The period of cohabitation in Georgia is proceeding relatively smoothly. Inevitably, though, constitutional and institutional issues are being raised.
The amended constitution that weakens the power of the president and gives much more power to the PM will come into effect after the next presidential election. The new PM, Bidzina Ivanishvili, is reported as saying that he would like the changes to come into operation sooner. However, to change the constitution he needs 100 votes in the legislature and, currently, he has only 83. So, the status quo is likely to remain.
Another issue that has come up is the date of the next presidential election. Art. 70-1 of the constitution states that the president shall be elected “for a term of five years”. The last presidential election was held on 56 January 2008. So, the next election will be in January 2013. Right? Wrong. Art. 70-9 states “Regular elections for Presidency shall be held in October of the calendar year when the presidential authority expires”. Therefore, the next presidential election will take place in October 2013. Obviously, PM Ivanishvili would like it to happen earlier, but again he cannot force the issue.

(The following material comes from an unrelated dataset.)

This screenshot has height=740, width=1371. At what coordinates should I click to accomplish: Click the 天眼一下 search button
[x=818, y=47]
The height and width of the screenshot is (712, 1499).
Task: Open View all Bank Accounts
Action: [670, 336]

What happened was that President Mikheil Saakashvili called a snap presidential election in December 2007. This followed a series of protests against his rule. To legitimise his action against the protesters, he called the election and was duly re-elected with 53% of the vote in January 2008.
Interestingly, the first version of the 1995 Georgian constitution stated that the first round of the presidential election would take place in April. However, in 2006 this was changed to October. I am not sure why this change was made. Perhaps it was always designed to give Saakashvili a little longer in power.
Anyway, the bottom line is that President Saakashvili’s 5-year term will last 5 years and 9 months.